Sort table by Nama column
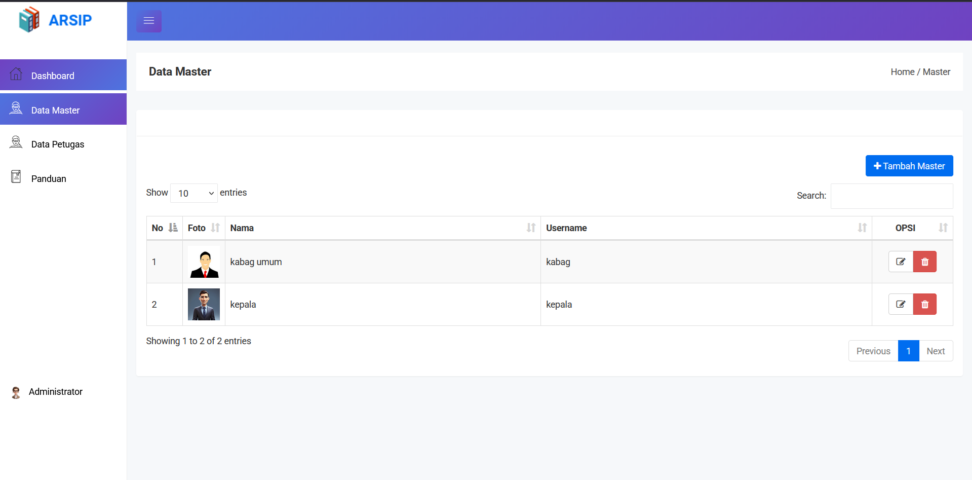 383,228
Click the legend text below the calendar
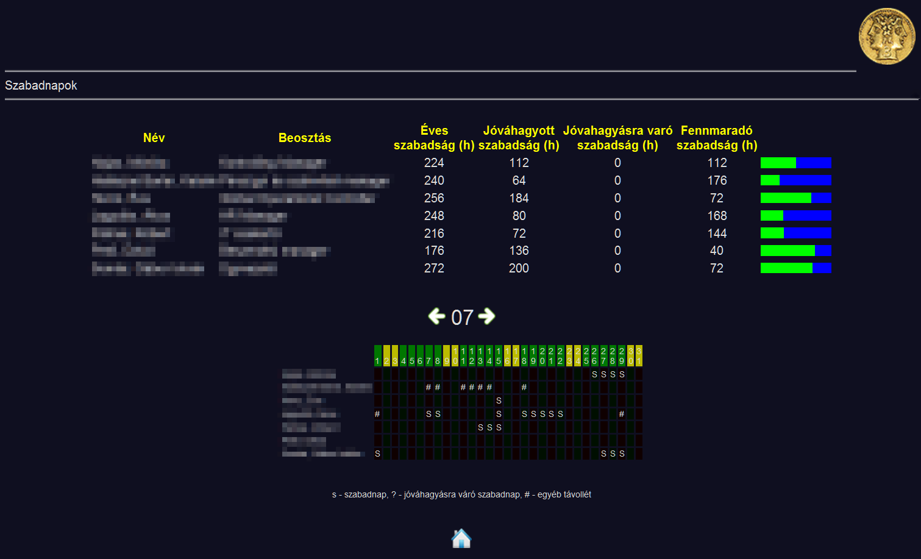The height and width of the screenshot is (559, 921). [x=461, y=494]
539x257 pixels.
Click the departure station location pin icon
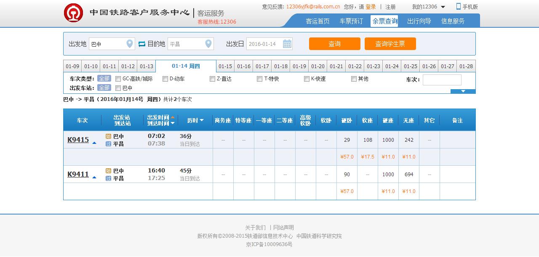[130, 44]
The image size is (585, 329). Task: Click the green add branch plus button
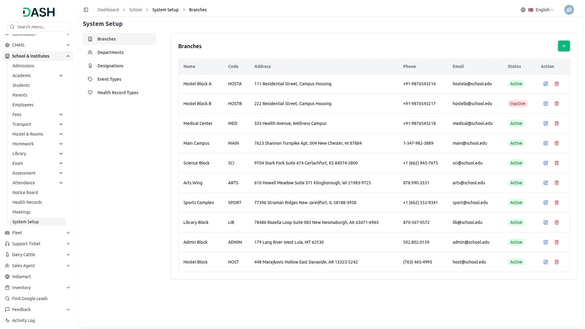pyautogui.click(x=564, y=46)
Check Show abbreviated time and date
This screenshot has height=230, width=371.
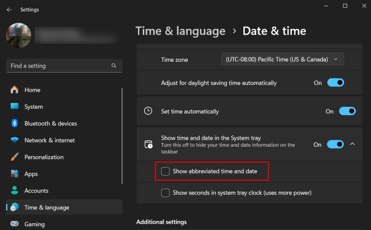165,171
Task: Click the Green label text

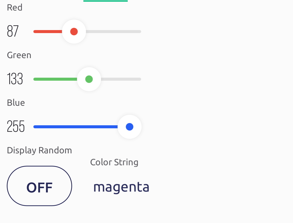Action: click(x=19, y=55)
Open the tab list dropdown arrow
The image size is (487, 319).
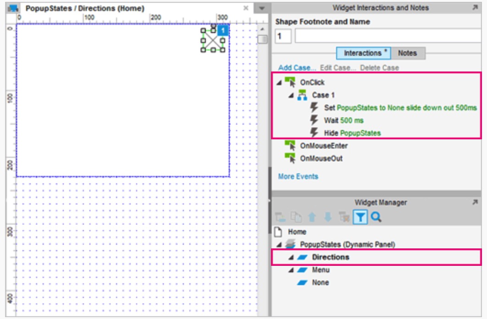(262, 9)
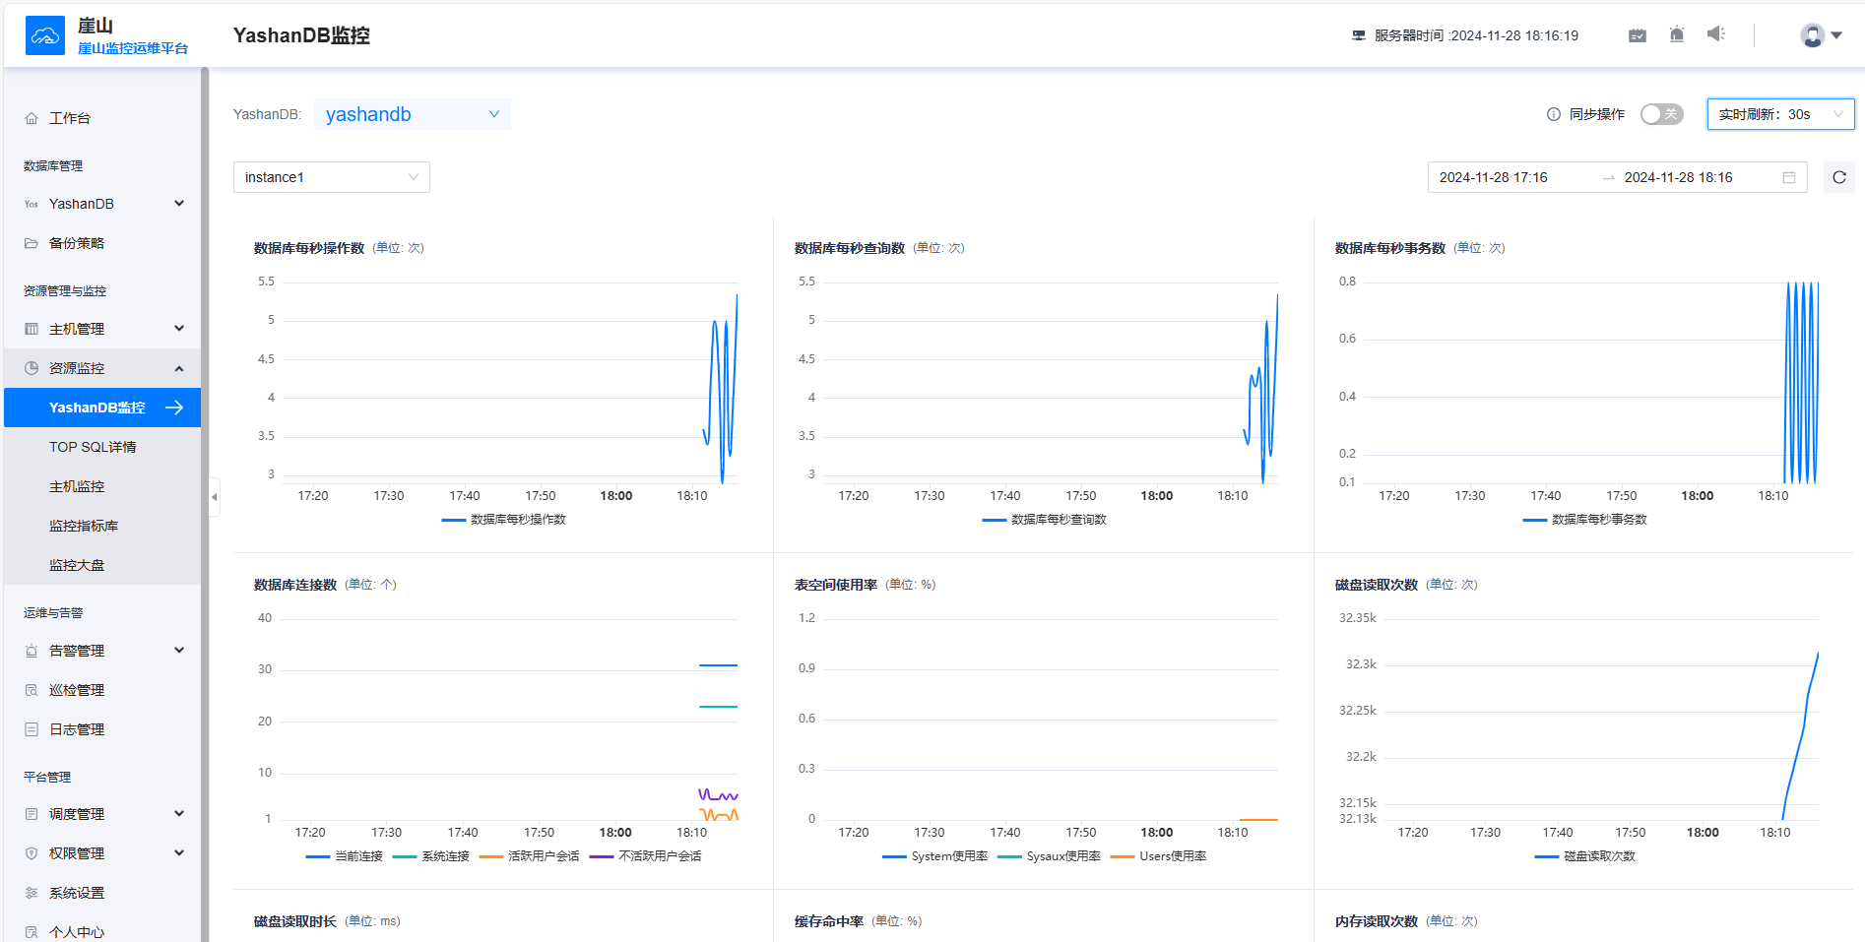Image resolution: width=1865 pixels, height=942 pixels.
Task: Click the refresh icon beside date range
Action: point(1838,177)
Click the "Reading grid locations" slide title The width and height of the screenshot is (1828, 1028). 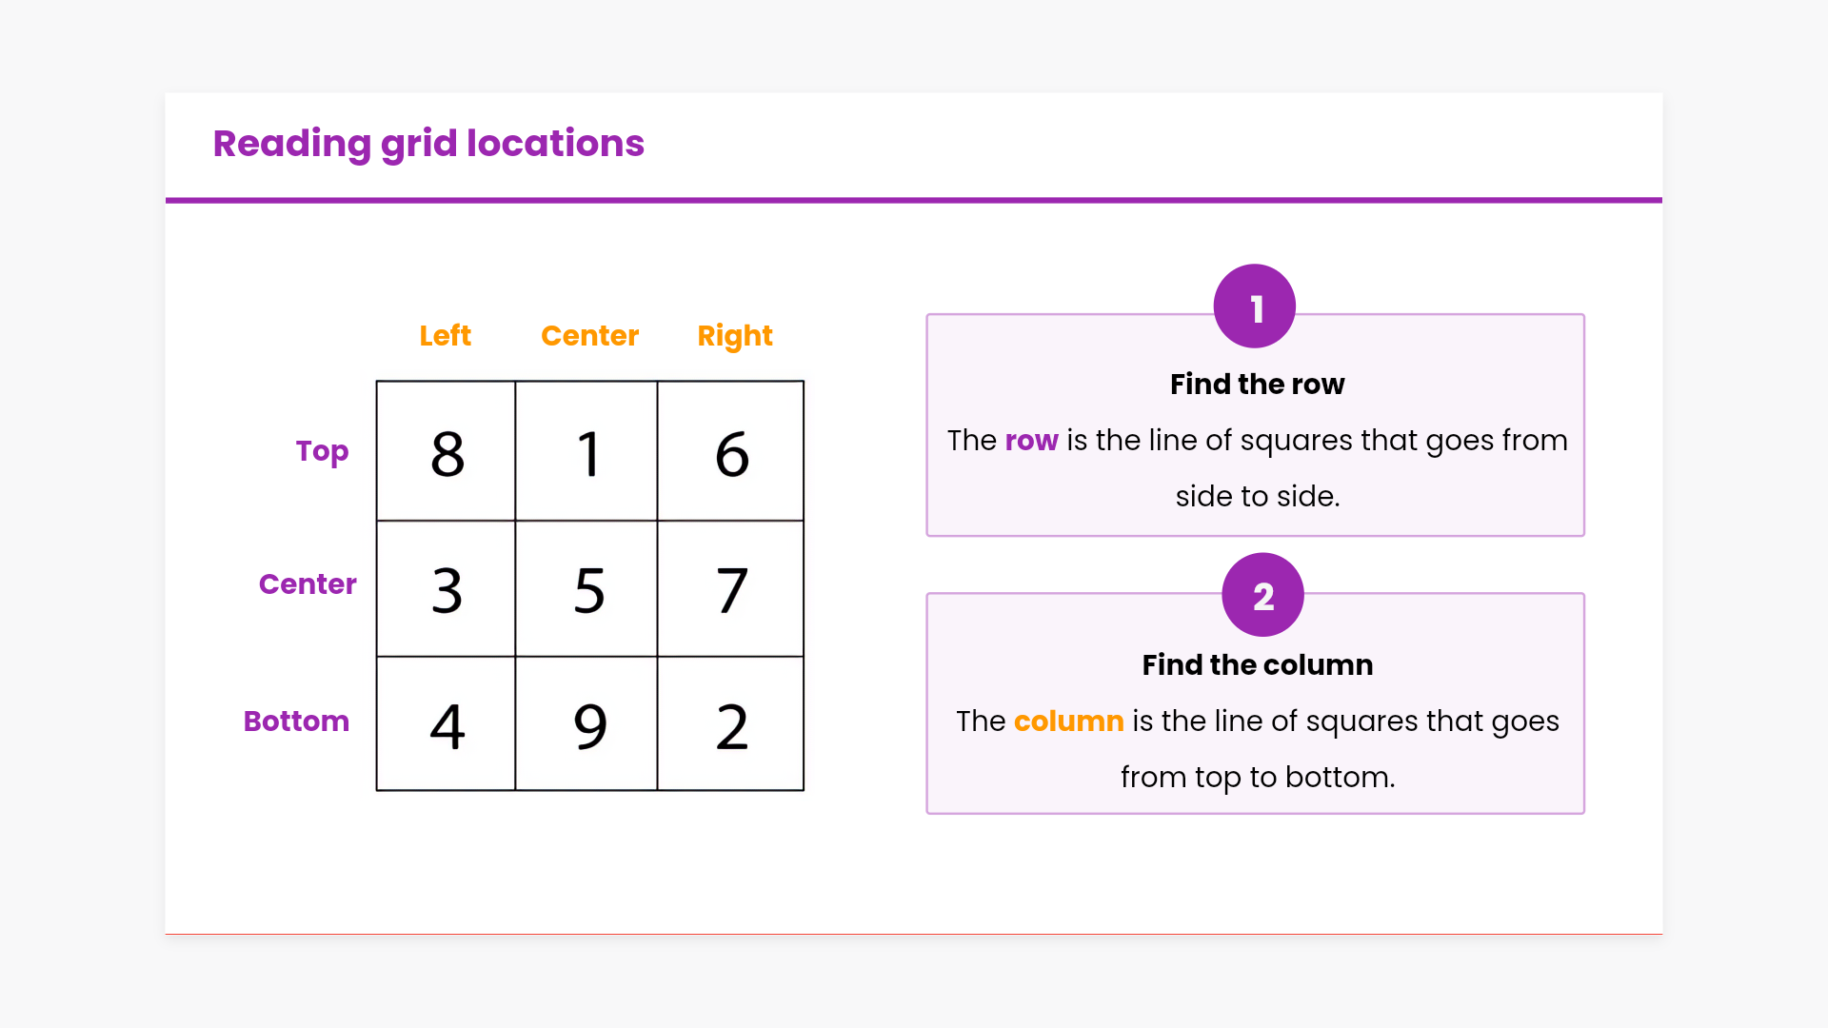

Written request: Rewrite every row above, changing each "The image size is" to "Image dimensions:" and leaving everything else as it is. Leave the pictures out.

Finished exercise:
Sort table by Nama column
 383,228
Click the legend text below the calendar
The height and width of the screenshot is (559, 921). [x=461, y=494]
539x257 pixels.
Click the departure station location pin icon
[130, 44]
Image dimensions: (585, 329). Task: Click the green add branch plus button
pyautogui.click(x=564, y=46)
Check Show abbreviated time and date
This screenshot has height=230, width=371.
165,171
Task: Click the Green label text

Action: click(x=19, y=55)
Open the tab list dropdown arrow
Image dimensions: (487, 319).
(262, 9)
Image resolution: width=1865 pixels, height=942 pixels.
Task: Click the refresh icon beside date range
Action: point(1838,177)
Click the "Reading grid locations" slide title The width and height of the screenshot is (1828, 1028). 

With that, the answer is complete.